Items from a data source
────────────────────────────────────────

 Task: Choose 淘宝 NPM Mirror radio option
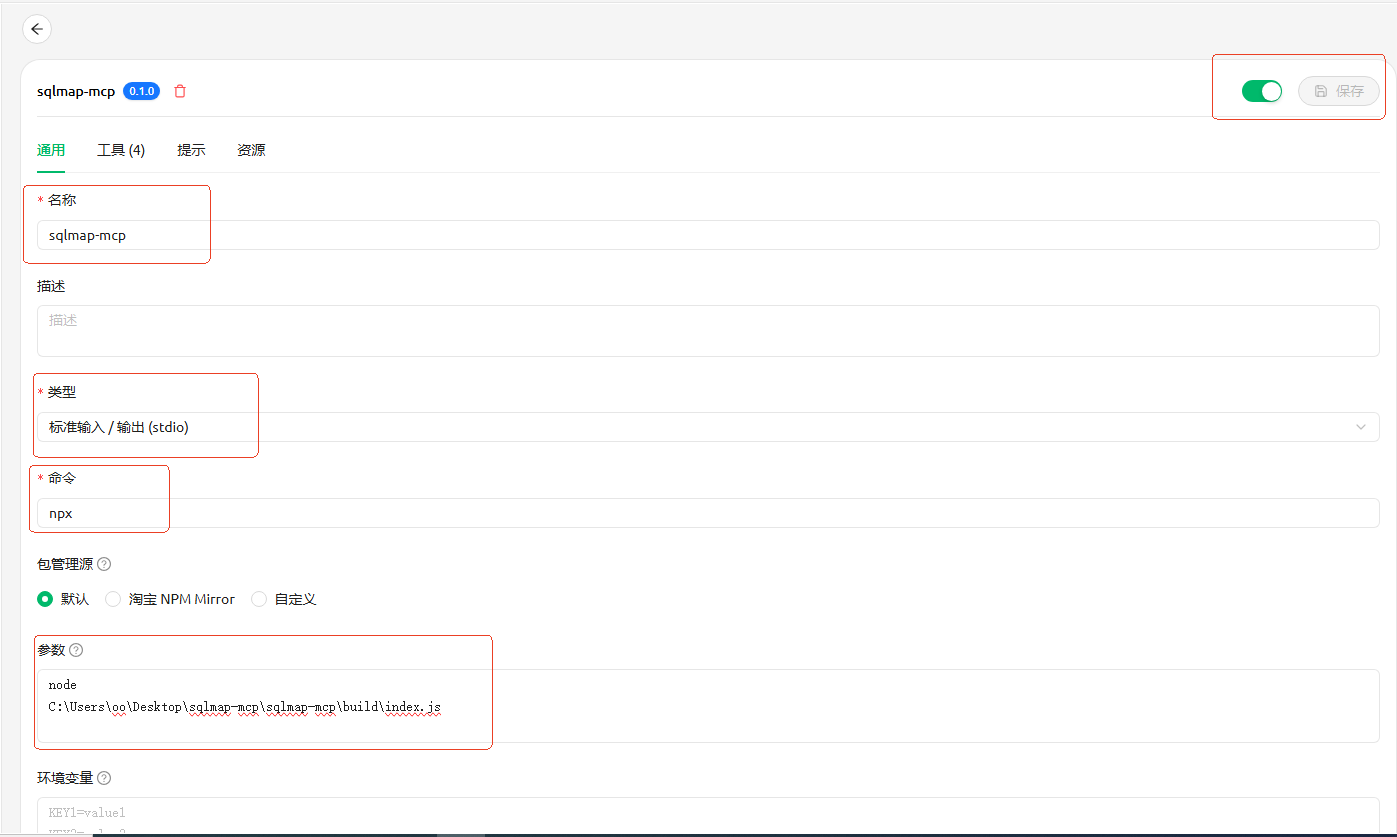click(113, 599)
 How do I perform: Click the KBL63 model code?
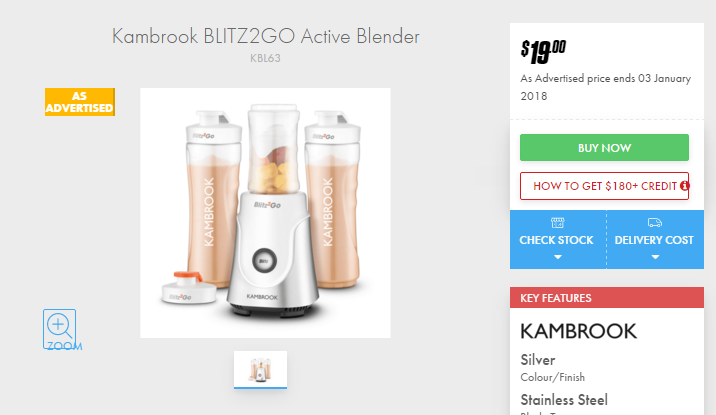265,58
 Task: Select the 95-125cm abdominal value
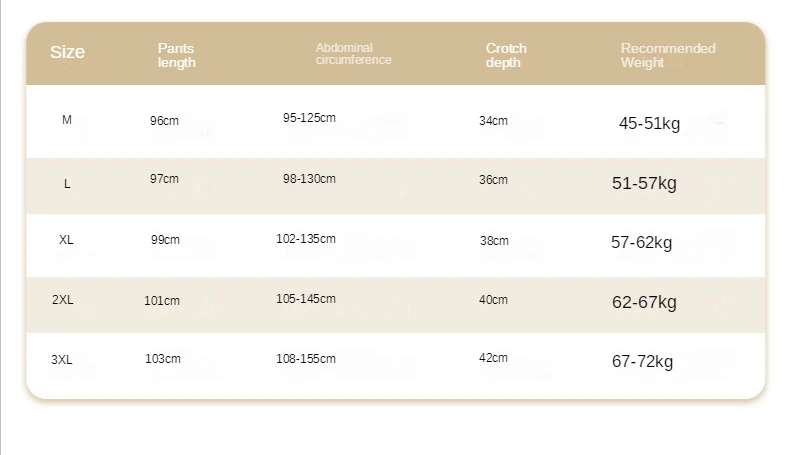pyautogui.click(x=309, y=118)
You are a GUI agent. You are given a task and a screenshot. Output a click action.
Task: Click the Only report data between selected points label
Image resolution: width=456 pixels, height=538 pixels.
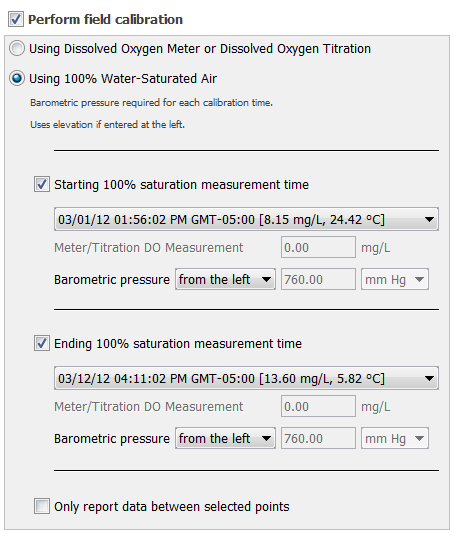click(172, 506)
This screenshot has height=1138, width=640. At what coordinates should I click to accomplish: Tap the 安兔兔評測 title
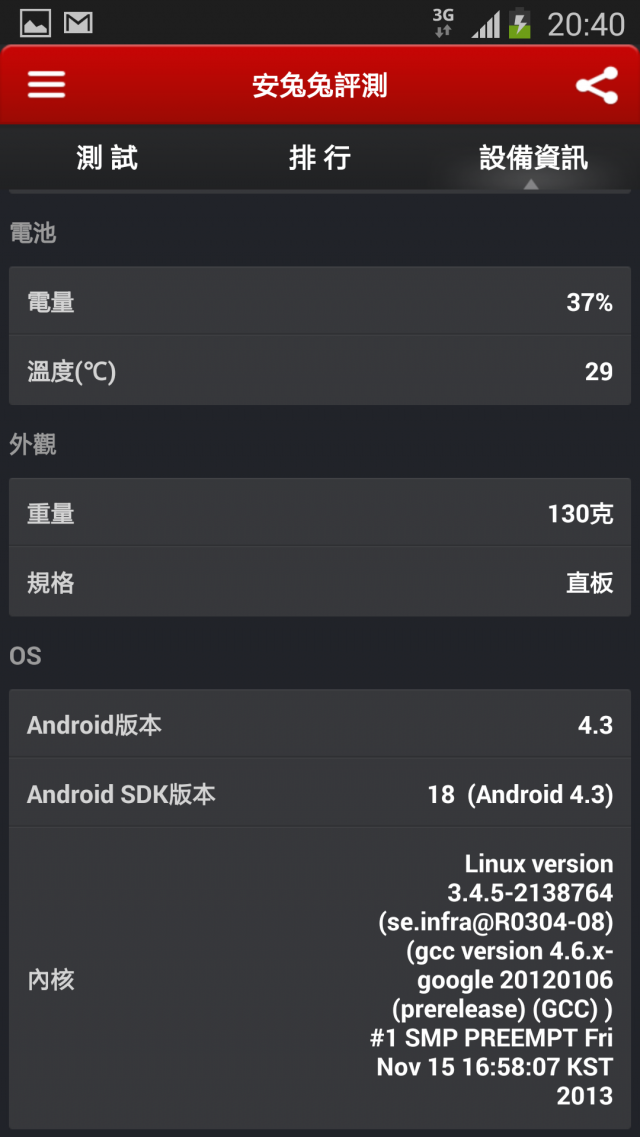320,86
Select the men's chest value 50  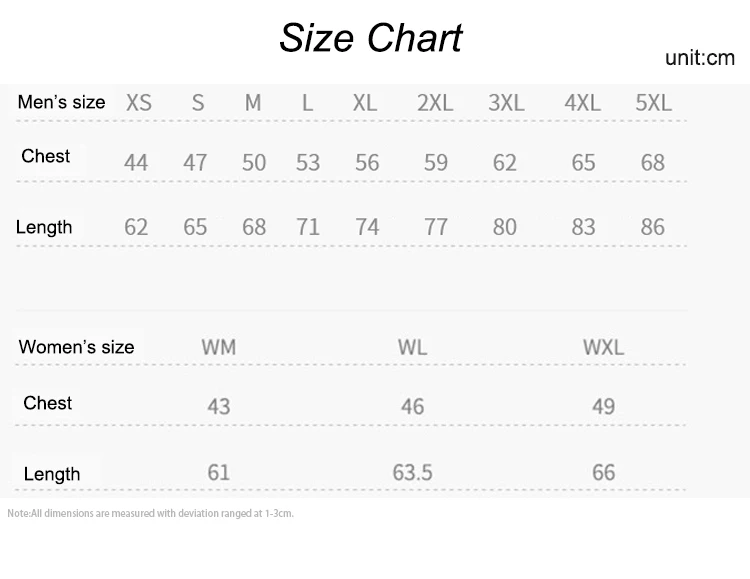[x=254, y=163]
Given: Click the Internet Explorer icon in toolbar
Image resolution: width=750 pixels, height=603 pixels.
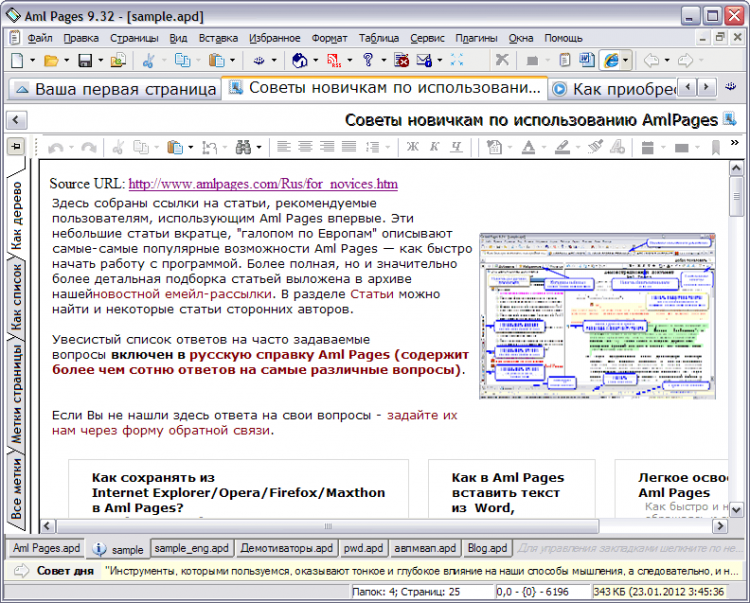Looking at the screenshot, I should (609, 61).
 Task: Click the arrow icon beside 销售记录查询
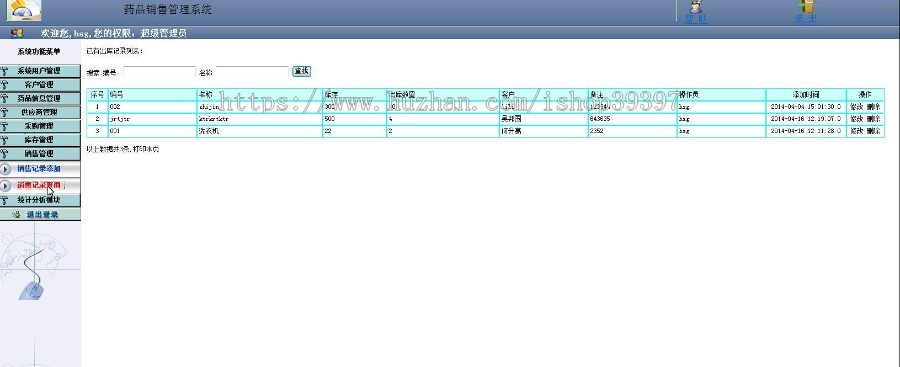click(x=5, y=186)
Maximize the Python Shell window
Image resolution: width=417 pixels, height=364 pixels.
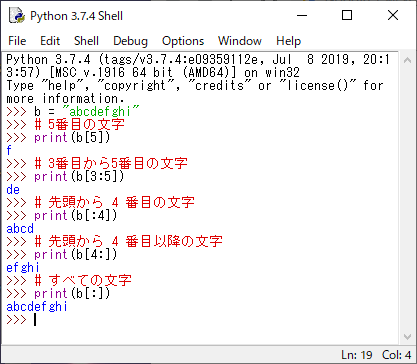point(347,15)
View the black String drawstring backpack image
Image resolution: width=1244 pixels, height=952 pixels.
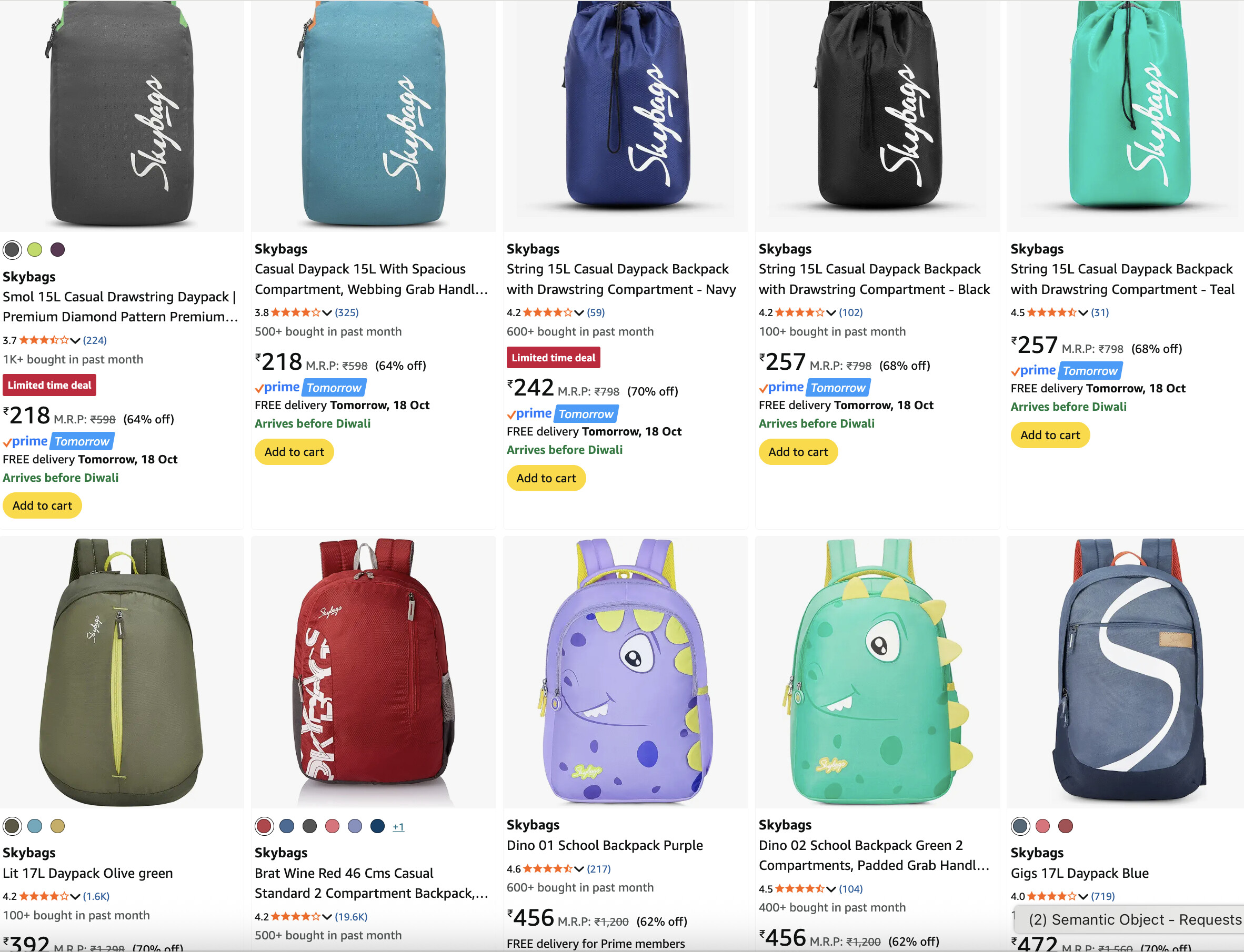877,108
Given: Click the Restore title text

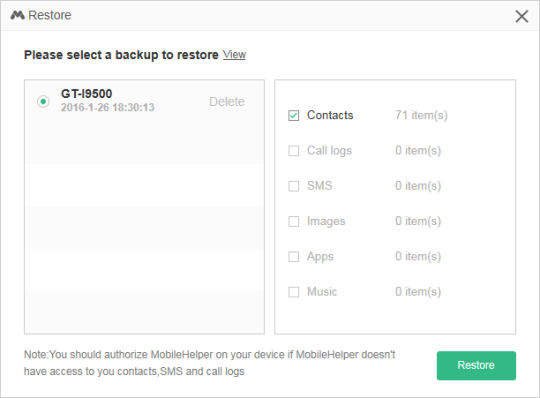Looking at the screenshot, I should click(50, 15).
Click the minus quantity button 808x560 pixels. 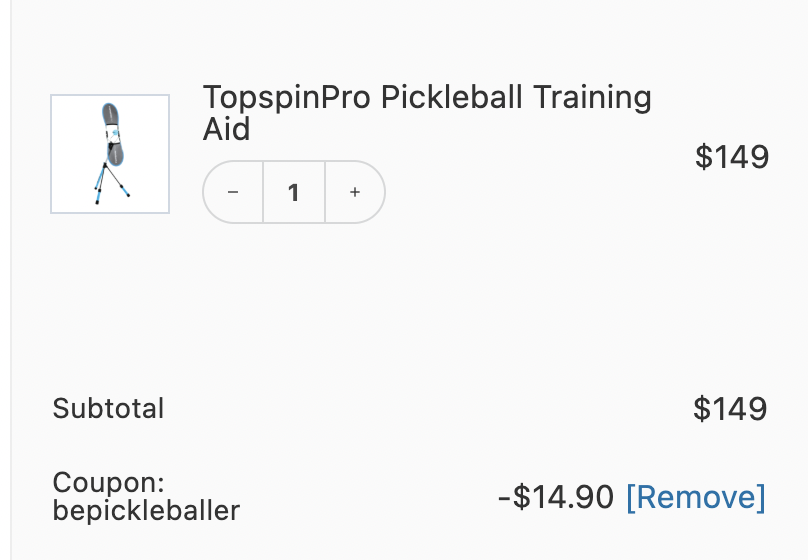coord(233,192)
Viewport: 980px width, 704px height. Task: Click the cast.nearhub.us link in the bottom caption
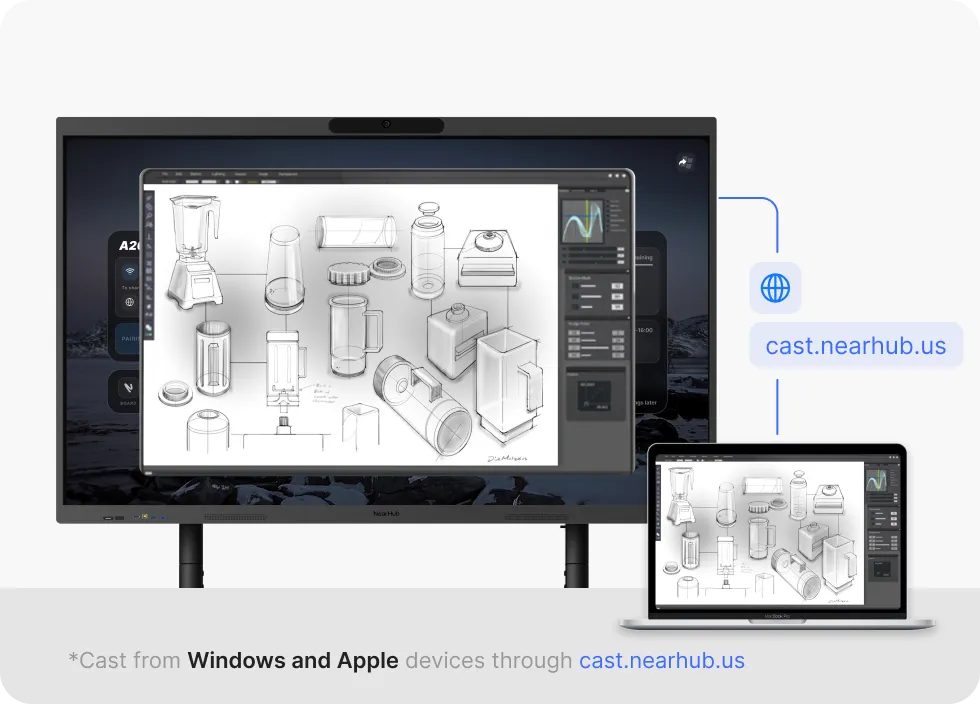click(x=662, y=660)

────────────────────────────────────────

§ **What this task involves**
Repeat exactly the lines from the first line of the records above through the line containing "Task: Click the Only", leaving out the pictures.

§ **Written response**
 Task: Choose 淘宝 NPM Mirror radio option
click(113, 599)
 How do I perform: Click the KBL63 model code?
265,58
 Task: Select the 95-125cm abdominal value
pyautogui.click(x=309, y=118)
You are a GUI agent. You are given a task and a screenshot. Output a click action.
Task: Click the Only report data between selected points label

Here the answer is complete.